Some economists are predicting an upcoming recession. Many of us have lived through tough times before and remember the changes in life and escalated family stress. . If you have a job, it might disappear. The value of your investments (so good now) will drop and of course, any recession has a negative impact on housing prices, car sales and small businesses.
How do we deal with those changes or how can we prepare?
- Make sure that you are doing a stellar job. Look at your goals and make sure to exceed them. Track your performance.
- Become a key part of important, high-profile projects. Volunteer to assist on major projects and make contributions when you can.

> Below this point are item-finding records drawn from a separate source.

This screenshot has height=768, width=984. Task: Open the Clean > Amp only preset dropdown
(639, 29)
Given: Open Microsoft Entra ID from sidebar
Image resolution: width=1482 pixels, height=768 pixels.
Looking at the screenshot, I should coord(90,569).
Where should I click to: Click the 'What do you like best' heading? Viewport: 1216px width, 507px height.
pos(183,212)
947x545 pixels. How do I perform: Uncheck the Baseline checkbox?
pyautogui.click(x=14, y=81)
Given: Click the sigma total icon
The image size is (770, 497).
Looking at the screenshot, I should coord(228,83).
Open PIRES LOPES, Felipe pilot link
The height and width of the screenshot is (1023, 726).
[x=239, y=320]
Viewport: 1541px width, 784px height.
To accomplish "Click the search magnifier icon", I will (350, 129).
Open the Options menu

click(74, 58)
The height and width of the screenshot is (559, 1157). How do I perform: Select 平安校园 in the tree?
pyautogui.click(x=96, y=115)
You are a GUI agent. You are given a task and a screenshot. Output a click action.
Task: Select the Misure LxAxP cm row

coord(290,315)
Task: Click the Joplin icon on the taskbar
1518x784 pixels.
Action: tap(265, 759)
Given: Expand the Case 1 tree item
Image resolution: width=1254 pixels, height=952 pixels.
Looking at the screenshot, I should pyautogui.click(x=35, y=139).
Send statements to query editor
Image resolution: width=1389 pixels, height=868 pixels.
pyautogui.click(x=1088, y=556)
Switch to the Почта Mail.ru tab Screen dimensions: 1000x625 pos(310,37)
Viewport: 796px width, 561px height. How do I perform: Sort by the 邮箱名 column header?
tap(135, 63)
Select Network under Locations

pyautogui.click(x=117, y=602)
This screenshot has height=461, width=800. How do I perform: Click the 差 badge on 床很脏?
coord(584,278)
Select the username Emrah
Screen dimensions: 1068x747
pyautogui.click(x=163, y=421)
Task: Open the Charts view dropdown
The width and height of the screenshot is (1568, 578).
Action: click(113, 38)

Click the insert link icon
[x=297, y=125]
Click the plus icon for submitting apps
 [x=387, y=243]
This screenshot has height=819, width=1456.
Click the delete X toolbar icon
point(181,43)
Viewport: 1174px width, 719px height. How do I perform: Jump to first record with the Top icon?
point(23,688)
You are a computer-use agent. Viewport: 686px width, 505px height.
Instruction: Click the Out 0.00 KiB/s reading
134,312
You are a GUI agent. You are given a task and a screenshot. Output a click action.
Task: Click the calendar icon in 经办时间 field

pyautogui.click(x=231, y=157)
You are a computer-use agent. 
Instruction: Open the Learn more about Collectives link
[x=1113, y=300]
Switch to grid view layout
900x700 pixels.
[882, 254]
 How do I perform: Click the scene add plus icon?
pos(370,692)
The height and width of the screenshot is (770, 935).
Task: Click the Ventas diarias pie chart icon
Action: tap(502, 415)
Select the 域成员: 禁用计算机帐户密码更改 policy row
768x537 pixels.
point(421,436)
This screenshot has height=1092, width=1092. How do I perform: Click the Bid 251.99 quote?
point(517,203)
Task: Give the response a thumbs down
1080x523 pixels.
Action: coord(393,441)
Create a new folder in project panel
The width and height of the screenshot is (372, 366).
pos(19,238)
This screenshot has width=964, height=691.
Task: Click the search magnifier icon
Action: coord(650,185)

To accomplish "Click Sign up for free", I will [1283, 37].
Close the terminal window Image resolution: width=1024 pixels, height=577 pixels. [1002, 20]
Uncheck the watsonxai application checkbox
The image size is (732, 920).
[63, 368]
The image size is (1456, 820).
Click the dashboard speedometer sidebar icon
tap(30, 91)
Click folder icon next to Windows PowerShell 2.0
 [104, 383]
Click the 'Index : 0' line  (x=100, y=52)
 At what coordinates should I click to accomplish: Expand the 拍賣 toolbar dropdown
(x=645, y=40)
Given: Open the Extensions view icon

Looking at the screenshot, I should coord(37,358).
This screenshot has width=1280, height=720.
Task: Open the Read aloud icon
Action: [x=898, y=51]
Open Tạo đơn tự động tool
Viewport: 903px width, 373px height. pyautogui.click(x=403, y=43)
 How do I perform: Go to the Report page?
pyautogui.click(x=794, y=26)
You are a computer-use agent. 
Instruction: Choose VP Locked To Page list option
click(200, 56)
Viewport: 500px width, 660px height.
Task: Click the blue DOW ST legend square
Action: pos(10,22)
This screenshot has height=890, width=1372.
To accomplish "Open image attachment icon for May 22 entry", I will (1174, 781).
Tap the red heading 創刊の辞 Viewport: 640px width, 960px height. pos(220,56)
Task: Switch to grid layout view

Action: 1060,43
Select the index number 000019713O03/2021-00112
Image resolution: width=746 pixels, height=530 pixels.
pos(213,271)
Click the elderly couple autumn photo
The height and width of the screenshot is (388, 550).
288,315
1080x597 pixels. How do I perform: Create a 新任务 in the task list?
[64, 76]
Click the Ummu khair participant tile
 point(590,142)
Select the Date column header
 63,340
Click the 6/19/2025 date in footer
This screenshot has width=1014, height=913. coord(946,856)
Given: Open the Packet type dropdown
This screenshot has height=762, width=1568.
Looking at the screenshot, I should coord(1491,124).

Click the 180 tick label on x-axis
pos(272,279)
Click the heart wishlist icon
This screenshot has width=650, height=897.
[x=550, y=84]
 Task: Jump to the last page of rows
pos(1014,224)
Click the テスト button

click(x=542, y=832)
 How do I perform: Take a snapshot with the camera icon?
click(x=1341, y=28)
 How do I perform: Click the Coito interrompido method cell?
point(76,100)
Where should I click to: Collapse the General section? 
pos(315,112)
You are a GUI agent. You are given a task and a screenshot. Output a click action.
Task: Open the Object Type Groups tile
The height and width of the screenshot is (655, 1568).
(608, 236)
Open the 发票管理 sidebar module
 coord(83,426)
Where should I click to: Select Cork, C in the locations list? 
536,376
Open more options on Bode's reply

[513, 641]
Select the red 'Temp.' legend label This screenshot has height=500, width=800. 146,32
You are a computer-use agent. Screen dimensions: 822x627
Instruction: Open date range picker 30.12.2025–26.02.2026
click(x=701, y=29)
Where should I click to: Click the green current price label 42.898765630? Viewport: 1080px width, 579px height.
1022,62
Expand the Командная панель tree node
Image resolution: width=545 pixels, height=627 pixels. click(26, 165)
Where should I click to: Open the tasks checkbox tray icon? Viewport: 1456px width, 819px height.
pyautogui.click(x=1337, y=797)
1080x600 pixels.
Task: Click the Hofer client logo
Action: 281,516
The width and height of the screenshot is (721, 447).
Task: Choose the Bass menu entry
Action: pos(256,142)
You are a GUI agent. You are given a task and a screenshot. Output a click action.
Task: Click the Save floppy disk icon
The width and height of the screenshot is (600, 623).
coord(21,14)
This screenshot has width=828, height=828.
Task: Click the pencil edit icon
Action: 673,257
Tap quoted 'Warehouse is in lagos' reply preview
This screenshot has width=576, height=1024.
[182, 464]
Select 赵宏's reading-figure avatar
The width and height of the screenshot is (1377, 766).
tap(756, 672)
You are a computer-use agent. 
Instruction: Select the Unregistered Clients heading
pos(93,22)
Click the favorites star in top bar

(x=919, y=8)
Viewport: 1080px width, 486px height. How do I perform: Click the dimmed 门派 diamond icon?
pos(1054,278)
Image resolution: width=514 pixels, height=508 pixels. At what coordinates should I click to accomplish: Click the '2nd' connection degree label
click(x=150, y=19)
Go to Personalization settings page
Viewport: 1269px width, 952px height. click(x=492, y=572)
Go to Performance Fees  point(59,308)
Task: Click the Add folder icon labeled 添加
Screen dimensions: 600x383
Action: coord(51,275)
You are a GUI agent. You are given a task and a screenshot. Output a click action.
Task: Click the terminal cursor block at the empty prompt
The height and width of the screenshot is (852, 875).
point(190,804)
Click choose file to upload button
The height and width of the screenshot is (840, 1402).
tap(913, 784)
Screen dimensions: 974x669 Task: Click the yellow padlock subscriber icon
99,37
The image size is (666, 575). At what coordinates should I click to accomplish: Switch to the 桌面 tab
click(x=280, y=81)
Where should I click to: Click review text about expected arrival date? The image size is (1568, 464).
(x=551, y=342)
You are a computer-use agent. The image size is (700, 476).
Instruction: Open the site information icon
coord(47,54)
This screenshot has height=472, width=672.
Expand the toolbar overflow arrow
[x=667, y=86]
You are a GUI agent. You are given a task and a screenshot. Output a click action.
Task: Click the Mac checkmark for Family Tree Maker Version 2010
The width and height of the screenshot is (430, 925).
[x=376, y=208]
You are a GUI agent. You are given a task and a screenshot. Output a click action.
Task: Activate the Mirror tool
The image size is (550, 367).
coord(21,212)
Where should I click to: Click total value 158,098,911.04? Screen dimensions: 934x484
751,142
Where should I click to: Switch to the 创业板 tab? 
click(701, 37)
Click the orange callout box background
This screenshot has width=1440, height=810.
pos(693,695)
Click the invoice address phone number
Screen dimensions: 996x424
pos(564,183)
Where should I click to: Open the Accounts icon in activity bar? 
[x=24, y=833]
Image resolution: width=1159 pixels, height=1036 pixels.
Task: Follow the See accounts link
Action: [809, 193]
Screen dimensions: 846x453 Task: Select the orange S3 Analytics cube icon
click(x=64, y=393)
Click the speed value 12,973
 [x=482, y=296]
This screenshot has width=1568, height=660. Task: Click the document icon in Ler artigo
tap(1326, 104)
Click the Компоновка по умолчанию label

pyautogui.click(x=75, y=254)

The final say in who stays and who goes is usually the boss. Help your boss succeed.
- Build your network of professional contacts both personally and online. If the worst happens, new jobs often are obtained because you made a positive impression on someone. Do not be afraid to network; now is the time to get involved.
- Get education and certification that is valuable for your future. Make this a priority!
Russ Karban – Vice President and Managing Executive at Savage and Associates offers this advice:
- Work with your financial planner – make sure that your investments are in your comfort zone.
- Have a game plan for cash distribution and build a strong contingency fund. Having a few months of living expenses in your account helps when there is a downturn in the economy. Save more now while you are working,. it will make life easier to manage.
- Reassess your financial plans regularly changing goals as your lifestyle changes. Be sure to ask the hard questions of your planner. Talk to them about your needs and what kind of risk you can tolerate.
- Do not try to “time” the market. It would be nice to know when to buy low and sell high but few can master this. Let your investments ride and make changes when prudent
- If you do not intend to touch anything for more than 10 years, leave investments alone and ride out the storm. While it can be tempting to move money into safer investments upon a stock market downturn, market-ups-and-downs are a normal part of investing.
Preparing for an increase
in family stress
Financial changes cause money stress which can be extremely damaging to your marriage and family life.
- Learn to communicate so there are no surprises. Make it clear what issues will come up and how changes may be needed – a vacation may be cancelled or a large purchase won’t happen.. This helps everyone prepare for change and provides an opportunity to work together to weather the impact.
- Find inexpensive ways to bond as a family or a neighborhood. Plan things that are free or almost free. Gather neighbors for movie nights, attend community concerts and plan potlucks.
- Since you are unsure how long this downturn will last, do not make spending plans for the future. Minimize talk of what you are going to do when money comes back, setting up false expectations. The best approach is to plan for a sparser lifestyle while building up your financial security.
- A little preparation now makes it easier to face a downturn in the economy. You will feel better about your future. Get started now.